• _Given passage_:
***

[Math] Maximum perimeter of an isosceles triangle inscribed in the unit circle

geometrytrianglestrigonometry

So I have seen this question asked before but with variations (circle of radius 4, and an equilateral triangle) and so I am hoping for an answer on how to do this.

After looking around I saw that people assume that the maximum perimeter of such a triangle is equilateral, meaning you have all the degrees. I wanted to ask how to actually prove that or something. I was given this problem on an exam and I usually sit down and do them just because I like solving these kinds of problems but I couldn't get it to work because I got too many messy equations and I had no time to clean up. What I'd like to ask is what is the best way of solving this, if you don't assume this?

***

• _Dataset section_:
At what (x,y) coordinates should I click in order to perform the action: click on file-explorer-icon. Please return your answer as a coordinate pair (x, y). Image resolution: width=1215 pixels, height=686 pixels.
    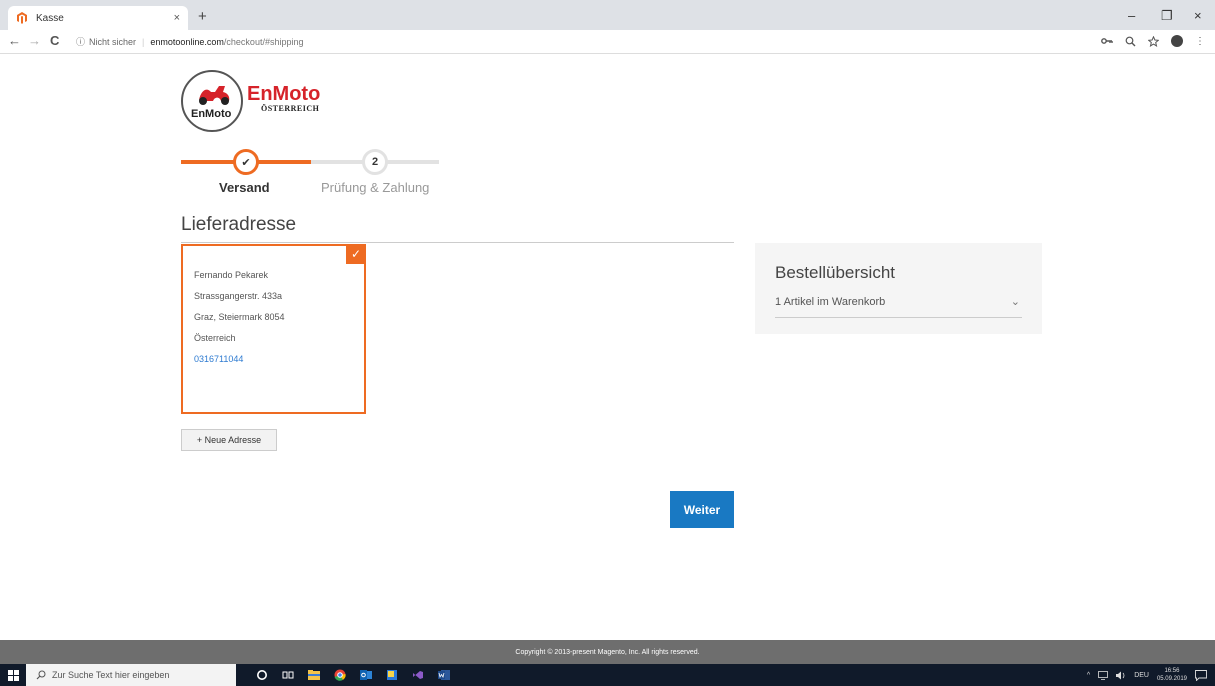
    Looking at the image, I should click on (314, 675).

***

• _What to do_:
1. In the triangle question above, where was the writer given this problem?
2. Copy word for word from the triangle question above: start at the words "geometrytrianglestrigonometry" and stop after "don't assume this?".

• _Answers for the tasks_:
1. On an exam.

2.
geometrytrianglestrigonometry

So I have seen this question asked before but with variations (circle of radius 4, and an equilateral triangle) and so I am hoping for an answer on how to do this.

After looking around I saw that people assume that the maximum perimeter of such a triangle is equilateral, meaning you have all the degrees. I wanted to ask how to actually prove that or something. I was given this problem on an exam and I usually sit down and do them just because I like solving these kinds of problems but I couldn't get it to work because I got too many messy equations and I had no time to clean up. What I'd like to ask is what is the best way of solving this, if you don't assume this?